[REQUIRED TASK]
Format as a numbered list the rows from the line containing "Where should I click to: Open the more" through the line containing "pos(32,110)", leaving out any blank lines.

[EXERCISE MATERIAL]
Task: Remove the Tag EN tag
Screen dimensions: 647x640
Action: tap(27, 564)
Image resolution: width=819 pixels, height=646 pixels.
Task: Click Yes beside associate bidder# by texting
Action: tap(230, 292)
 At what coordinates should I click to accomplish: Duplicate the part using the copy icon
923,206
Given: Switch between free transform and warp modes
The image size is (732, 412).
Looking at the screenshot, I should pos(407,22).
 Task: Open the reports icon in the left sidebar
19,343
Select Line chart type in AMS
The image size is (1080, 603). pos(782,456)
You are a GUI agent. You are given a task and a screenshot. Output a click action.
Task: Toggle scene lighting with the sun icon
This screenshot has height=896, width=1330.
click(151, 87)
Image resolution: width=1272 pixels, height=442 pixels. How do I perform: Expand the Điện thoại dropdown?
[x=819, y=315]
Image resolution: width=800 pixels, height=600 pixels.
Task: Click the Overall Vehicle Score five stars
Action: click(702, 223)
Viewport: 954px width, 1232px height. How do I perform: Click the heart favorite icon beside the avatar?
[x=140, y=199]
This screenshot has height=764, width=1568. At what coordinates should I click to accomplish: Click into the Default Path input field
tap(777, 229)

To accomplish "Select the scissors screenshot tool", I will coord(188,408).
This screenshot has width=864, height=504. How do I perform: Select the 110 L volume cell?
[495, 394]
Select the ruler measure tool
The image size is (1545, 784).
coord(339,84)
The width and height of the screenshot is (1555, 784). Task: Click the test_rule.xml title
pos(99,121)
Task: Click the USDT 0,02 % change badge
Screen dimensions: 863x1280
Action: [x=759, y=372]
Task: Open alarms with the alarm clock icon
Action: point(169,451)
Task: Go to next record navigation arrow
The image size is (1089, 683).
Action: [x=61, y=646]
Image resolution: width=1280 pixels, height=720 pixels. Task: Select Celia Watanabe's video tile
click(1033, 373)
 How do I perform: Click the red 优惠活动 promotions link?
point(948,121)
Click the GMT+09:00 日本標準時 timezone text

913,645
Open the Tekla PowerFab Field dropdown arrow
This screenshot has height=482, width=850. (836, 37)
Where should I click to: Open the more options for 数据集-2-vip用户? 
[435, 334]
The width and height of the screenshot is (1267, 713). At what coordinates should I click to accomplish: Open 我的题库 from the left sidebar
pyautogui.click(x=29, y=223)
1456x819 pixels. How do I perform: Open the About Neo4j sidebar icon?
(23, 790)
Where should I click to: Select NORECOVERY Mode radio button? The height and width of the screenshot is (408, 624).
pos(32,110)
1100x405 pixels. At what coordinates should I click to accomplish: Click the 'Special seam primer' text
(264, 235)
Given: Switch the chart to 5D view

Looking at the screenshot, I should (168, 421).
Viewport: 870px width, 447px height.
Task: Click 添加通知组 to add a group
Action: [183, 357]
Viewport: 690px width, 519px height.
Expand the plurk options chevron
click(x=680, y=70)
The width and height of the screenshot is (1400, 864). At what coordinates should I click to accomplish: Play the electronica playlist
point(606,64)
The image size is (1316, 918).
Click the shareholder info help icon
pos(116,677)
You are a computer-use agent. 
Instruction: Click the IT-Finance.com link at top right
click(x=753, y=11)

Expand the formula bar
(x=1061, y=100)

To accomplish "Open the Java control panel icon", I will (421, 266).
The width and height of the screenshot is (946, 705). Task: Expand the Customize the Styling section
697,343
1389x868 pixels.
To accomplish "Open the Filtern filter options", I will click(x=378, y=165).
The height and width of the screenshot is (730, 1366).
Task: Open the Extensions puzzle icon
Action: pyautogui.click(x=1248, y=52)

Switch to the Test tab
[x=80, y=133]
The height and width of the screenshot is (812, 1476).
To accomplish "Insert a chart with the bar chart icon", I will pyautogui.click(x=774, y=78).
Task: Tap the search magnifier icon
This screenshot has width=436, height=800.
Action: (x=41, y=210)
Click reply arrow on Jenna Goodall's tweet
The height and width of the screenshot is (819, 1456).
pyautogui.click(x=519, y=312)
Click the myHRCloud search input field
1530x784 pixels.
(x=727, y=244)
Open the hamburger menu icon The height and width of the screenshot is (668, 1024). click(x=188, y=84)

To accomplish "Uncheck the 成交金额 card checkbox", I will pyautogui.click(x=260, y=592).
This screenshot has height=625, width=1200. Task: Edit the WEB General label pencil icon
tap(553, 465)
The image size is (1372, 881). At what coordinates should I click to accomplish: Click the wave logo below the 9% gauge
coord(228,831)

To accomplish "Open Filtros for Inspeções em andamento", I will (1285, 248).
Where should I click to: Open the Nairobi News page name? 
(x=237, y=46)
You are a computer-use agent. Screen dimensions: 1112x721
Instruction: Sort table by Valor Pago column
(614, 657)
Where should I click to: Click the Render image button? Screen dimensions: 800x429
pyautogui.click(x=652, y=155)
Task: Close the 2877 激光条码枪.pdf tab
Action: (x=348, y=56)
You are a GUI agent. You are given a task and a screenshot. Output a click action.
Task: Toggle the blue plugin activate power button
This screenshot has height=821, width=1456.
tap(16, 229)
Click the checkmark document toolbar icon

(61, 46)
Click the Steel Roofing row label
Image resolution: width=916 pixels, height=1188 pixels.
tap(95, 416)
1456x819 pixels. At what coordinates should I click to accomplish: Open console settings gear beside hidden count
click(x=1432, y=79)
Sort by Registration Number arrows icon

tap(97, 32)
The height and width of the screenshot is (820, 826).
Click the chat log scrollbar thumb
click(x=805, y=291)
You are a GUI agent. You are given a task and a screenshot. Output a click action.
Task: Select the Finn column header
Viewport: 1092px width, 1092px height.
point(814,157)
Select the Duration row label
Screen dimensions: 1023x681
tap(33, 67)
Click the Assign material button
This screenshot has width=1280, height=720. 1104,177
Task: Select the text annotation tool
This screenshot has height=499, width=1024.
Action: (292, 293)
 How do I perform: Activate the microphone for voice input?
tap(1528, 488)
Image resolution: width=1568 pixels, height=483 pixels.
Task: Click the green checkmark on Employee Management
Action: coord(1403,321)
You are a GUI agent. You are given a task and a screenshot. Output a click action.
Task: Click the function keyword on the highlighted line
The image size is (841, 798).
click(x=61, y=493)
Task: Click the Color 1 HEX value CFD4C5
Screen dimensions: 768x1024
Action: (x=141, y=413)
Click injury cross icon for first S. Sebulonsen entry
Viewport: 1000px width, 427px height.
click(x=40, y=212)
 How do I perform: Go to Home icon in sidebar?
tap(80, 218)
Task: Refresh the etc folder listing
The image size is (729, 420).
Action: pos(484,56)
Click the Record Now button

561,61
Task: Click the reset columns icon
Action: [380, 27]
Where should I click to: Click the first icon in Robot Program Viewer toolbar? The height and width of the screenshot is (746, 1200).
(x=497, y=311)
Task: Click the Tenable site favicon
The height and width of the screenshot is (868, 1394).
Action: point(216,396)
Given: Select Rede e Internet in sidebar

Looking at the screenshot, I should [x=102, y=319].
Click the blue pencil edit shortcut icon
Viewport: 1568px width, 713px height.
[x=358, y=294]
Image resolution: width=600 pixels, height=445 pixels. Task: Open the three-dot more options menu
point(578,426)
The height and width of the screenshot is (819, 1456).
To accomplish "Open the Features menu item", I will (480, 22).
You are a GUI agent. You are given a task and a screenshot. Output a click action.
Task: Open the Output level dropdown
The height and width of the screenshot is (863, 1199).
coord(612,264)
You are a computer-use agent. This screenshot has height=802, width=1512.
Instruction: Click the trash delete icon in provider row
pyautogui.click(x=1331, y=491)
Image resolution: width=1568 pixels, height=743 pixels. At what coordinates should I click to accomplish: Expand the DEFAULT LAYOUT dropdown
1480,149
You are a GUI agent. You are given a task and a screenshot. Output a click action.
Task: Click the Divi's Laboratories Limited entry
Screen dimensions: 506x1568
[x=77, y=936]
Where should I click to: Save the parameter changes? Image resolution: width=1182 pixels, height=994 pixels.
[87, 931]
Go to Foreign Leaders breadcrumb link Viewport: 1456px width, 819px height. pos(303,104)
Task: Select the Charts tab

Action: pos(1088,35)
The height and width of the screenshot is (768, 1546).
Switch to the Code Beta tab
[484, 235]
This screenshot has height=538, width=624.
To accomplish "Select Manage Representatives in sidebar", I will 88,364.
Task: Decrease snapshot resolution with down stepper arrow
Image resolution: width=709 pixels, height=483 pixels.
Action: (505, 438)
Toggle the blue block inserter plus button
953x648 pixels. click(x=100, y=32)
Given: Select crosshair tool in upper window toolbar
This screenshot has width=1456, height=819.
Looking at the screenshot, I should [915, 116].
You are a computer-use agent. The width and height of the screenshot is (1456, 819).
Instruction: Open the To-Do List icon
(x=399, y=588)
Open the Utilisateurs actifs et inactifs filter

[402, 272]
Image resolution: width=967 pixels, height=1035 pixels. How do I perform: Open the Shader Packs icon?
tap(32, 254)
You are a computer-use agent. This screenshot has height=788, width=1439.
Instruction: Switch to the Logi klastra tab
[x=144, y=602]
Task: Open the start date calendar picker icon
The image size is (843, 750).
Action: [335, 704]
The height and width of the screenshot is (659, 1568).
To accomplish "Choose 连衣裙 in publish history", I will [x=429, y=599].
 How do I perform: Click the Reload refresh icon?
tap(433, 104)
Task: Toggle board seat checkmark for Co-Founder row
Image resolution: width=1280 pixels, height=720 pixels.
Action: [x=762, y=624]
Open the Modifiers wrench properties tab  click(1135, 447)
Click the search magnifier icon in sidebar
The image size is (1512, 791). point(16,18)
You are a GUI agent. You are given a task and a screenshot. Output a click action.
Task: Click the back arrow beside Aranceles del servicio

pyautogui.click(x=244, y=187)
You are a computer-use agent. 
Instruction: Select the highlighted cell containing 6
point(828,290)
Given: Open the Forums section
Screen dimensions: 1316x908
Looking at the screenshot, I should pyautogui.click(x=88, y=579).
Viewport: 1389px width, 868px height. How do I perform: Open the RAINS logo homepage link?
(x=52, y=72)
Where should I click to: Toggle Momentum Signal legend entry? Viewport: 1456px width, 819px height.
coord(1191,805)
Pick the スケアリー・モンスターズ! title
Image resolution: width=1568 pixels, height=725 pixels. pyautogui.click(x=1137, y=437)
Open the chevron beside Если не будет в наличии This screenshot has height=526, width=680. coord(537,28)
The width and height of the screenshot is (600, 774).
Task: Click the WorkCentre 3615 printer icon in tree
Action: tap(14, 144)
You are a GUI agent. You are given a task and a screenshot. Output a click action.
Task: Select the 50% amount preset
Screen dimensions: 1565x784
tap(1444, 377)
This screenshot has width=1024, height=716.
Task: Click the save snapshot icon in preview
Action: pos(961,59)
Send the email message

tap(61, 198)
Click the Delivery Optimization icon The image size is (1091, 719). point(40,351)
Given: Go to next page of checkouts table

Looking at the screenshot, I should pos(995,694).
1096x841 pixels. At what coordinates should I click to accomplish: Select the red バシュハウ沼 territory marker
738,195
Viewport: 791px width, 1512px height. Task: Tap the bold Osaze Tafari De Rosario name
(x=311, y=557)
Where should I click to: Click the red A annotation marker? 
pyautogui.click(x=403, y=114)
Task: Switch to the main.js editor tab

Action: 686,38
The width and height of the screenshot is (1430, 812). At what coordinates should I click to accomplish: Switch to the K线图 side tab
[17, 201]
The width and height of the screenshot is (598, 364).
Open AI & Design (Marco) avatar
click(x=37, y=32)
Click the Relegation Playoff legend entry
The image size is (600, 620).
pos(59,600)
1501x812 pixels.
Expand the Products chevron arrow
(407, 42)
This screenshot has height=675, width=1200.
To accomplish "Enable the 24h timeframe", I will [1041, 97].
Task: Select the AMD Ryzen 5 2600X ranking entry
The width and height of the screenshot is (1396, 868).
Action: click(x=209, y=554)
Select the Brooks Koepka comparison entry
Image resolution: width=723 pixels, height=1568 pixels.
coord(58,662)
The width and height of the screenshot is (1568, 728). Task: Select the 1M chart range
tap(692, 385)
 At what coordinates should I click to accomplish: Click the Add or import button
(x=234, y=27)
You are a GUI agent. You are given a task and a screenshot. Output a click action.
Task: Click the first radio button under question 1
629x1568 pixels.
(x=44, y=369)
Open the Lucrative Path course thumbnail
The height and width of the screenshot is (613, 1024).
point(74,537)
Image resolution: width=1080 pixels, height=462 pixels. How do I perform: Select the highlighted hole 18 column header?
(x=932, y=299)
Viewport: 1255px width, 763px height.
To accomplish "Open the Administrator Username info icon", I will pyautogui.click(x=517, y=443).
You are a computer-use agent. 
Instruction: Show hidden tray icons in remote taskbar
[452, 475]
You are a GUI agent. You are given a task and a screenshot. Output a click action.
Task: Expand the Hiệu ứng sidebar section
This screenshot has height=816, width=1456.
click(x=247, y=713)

[RESULT OF THE TASK]
1. Where should I click to: Open the more options for 数据集-2-vip用户? 
2. [435, 334]
3. The width and height of the screenshot is (1267, 713). At what coordinates should I click to accomplish: Open 我的题库 from the left sidebar
4. pyautogui.click(x=29, y=223)
5. 1456x819 pixels. How do I perform: Open the About Neo4j sidebar icon?
6. (23, 790)
7. Where should I click to: Select NORECOVERY Mode radio button? The height and width of the screenshot is (408, 624).
8. pos(32,110)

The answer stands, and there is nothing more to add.